# Consignes:
1 – Recopiez le compte rendu sur l'éthologie en commençant aux mots « Sous le signe » et en vous arrêtant après « de séparation précoce. ». Remplacez « mère » par « femelle ».
2 – Rédigez la suite du compte rendu sur l'éthologie après sa dernière phrase.

# Extrait de page:
━━━━━━━━━━

Sous le signe du lien
Boris CYRULNIK, Hachette, 1990, 319 p.
L’étude du comportement, ce qu'on appelle l'éthologie, s'avère de plus en plus comme une discipline unifiée que l'on souhaite étudier l'homme ou l'animal. C'est du moins la démonstration que Boris Cyrulnik fait dans son livre qui fourmille d'exemples pris successivement chez l'un et l'autre. L'exemple le plus frappant est peut-être celui de l"'empreinte".On a pu repérer une période précise différente selon les espèces, juste après l'accouchement, au cours de laquelle se déclenche le processus d'attachement de la mère pour son petit.
Si une perturbation a fait rater ce moment à la mère, on assiste à une crise définitive du lien, celle-ci ne reconnaissant pas son petit, le rejetant, voire l'attaquant.
Il n'en va pas autrement pour l'être humain, alors que la majorité des déprimés adultes ont connu une période de séparation précoce.
L'absence d'empreinte provoque alors chez le bébé son investissement vers le seul objet d'attachement stable restant : lui-même (balancement, auto-agression bien décrits par Spitz dans l'Hospitalisme).

━━━━━━━━━━

# Extraits des données:
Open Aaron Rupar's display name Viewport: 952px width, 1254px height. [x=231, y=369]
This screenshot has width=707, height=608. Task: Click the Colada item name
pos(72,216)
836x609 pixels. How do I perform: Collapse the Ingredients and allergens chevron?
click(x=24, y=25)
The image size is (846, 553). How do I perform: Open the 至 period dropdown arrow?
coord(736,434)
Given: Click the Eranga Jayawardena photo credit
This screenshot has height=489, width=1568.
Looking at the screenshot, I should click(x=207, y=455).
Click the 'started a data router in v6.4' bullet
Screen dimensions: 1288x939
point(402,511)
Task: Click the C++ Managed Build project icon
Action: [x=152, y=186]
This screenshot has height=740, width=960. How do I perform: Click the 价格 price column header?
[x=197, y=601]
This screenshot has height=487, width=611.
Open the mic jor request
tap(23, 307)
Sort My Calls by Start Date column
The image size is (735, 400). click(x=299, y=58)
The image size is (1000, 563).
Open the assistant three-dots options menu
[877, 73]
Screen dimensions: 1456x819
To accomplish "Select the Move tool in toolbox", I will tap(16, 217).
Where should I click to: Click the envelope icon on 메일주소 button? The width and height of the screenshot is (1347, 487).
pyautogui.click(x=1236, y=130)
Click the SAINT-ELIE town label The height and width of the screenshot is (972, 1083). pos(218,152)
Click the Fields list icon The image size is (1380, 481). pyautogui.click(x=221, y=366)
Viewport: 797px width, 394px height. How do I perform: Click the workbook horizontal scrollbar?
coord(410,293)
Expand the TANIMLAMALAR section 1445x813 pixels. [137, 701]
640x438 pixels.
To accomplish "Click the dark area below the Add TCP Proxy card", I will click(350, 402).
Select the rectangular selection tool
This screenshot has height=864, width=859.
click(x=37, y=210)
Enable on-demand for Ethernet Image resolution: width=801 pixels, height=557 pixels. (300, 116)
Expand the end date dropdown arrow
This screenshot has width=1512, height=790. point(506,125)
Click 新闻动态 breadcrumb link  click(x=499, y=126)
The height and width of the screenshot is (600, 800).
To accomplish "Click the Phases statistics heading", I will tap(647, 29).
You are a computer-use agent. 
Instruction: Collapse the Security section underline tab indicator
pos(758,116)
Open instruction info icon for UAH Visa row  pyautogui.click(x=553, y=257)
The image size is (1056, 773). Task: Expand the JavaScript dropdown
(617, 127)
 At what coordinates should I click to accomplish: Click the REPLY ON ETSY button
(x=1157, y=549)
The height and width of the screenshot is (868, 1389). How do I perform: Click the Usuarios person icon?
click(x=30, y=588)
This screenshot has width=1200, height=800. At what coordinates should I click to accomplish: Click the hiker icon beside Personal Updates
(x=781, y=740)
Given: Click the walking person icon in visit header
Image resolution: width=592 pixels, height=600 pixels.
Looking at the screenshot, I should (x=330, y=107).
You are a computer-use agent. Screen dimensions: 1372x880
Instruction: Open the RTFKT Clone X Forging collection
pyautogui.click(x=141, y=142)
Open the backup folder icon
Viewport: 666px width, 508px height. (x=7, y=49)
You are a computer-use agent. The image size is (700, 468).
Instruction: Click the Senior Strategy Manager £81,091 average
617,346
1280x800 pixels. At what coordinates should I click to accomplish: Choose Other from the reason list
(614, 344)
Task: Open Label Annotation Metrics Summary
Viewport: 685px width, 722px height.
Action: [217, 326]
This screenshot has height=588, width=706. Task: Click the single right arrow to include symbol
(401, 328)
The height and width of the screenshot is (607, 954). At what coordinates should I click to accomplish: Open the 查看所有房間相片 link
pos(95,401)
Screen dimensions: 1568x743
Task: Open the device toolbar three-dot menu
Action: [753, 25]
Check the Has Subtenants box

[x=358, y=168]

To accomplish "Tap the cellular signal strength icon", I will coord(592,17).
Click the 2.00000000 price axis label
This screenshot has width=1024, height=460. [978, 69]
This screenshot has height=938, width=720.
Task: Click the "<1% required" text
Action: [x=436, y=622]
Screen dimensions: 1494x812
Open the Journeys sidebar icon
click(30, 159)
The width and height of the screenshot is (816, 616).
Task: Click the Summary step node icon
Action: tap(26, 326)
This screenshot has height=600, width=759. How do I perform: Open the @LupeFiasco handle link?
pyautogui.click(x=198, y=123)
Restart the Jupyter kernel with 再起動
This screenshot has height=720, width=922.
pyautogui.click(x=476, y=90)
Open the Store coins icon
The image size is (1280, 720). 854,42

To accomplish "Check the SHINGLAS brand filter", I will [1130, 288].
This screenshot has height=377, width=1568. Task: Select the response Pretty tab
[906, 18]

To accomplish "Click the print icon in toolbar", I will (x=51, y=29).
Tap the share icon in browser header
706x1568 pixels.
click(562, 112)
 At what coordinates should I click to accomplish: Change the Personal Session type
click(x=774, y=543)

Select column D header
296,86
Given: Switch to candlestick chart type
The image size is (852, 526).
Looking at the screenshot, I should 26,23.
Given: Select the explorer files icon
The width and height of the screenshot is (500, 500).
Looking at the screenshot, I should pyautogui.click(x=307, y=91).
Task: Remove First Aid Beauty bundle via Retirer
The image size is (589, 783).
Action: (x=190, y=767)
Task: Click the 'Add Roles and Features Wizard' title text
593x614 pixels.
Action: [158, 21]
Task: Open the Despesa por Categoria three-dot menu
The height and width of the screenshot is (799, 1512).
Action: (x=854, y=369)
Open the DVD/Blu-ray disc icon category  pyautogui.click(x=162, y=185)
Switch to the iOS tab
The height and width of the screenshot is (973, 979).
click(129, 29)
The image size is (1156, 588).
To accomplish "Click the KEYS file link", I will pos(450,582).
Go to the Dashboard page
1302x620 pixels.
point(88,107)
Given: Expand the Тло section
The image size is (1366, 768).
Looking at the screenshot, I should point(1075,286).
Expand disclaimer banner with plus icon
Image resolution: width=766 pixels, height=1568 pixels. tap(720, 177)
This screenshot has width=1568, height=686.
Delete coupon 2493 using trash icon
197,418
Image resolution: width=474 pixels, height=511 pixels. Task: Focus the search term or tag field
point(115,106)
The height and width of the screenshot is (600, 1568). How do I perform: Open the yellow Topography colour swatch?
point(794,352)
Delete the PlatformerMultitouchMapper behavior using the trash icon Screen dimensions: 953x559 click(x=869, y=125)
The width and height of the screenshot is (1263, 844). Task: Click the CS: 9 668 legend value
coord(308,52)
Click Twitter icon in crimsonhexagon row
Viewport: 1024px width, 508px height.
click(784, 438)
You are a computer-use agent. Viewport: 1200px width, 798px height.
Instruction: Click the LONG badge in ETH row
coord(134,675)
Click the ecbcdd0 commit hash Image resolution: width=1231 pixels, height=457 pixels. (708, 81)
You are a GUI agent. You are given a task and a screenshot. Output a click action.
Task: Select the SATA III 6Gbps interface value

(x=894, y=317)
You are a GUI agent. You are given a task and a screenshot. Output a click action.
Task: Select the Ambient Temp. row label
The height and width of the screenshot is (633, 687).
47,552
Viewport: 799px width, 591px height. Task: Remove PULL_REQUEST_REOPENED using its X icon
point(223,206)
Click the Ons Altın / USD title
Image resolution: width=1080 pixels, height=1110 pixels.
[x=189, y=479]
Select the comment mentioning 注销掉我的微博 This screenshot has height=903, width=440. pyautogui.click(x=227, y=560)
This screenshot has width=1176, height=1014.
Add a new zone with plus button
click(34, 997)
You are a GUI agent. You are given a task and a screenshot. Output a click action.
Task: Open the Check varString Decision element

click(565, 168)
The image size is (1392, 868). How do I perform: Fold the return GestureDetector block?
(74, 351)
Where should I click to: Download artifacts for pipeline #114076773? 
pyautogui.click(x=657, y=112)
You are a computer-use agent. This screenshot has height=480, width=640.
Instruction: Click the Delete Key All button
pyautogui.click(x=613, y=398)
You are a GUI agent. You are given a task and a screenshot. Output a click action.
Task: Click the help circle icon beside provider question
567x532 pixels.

━━━━━━━━━━

# Corrigés:
1 –
Sous le signe du lien
Boris CYRULNIK, Hachette, 1990, 319 p.
L’étude du comportement, ce qu'on appelle l'éthologie, s'avère de plus en plus comme une discipline unifiée que l'on souhaite étudier l'homme ou l'animal. C'est du moins la démonstration que Boris Cyrulnik fait dans son livre qui fourmille d'exemples pris successivement chez l'un et l'autre. L'exemple le plus frappant est peut-être celui de l"'empreinte".On a pu repérer une période précise différente selon les espèces, juste après l'accouchement, au cours de laquelle se déclenche le processus d'attachement de la femelle pour son petit.
Si une perturbation a fait rater ce moment à la femelle, on assiste à une crise définitive du lien, celle-ci ne reconnaissant pas son petit, le rejetant, voire l'attaquant.
Il n'en va pas autrement pour l'être humain, alors que la majorité des déprimés adultes ont connu une période de séparation précoce.

2 –
Toutefois, et c'est là la différence avec les animaux, la mère du petit d'homme peut réparer les troubles survenus : parce que le bébé est imaginé avant d'être perçu et parlé avant d'être entendu ; il est aussi possible de revenir sur les événements passés, même vieux de 20 ans.
Ce serait cette empreinte qui provoquerait chez l'animal l'évitement sexuel mère/petits qui chez l'homme correspond à la prohibition de l'inceste.
Ce bébé n'est ni la "bonne ou mauvaise graine" imaginée au XIXe siècle, ni la « cire, molle et vierge" conçue dans la première moitié du XXe ! En fait, il est compétent bien avant de naître. Il acquiert au sein de la grotte sombre, chaude et sonore de l'utérus tout autant la vue (contrairement à la légende qui voudrait qu'il naisse aveugle), que l'audition, l'odorat et même le goût (les mamans du sud de la France grande consommatrice d'aïoli, voient leurs nourrissons réagir avec plaisir à ce goût très particulier, contrairement à leurs congénères du nord du pays) ! Toutes ces informations contribuent donc au développement de l'embryon.
De même, tout comme on peut observer une véritable linguistique chez les goélands (signaux syntaxiques visuels, posturaux, gestuels, sonores et olfactifs), la même constatation peut être faite chez l'homme avant l'accès à la parole. Ainsi, les cris du bébé seront interprétés bien différemment selon leur modulation l'adulte verra dans les basses fréquences, un signe de faim, et dans les hautes, la manifestation de la souffrance.
Quant aux contacts physiques, on assiste à une véritable fantasmatique du geste liée à la fois au sexe de l'enfant et du parent : les garçons sont pris de face, les filles latéralement. Les mères vocalisent là où le père touche, pince et s'adonne au "lancer de bébé" !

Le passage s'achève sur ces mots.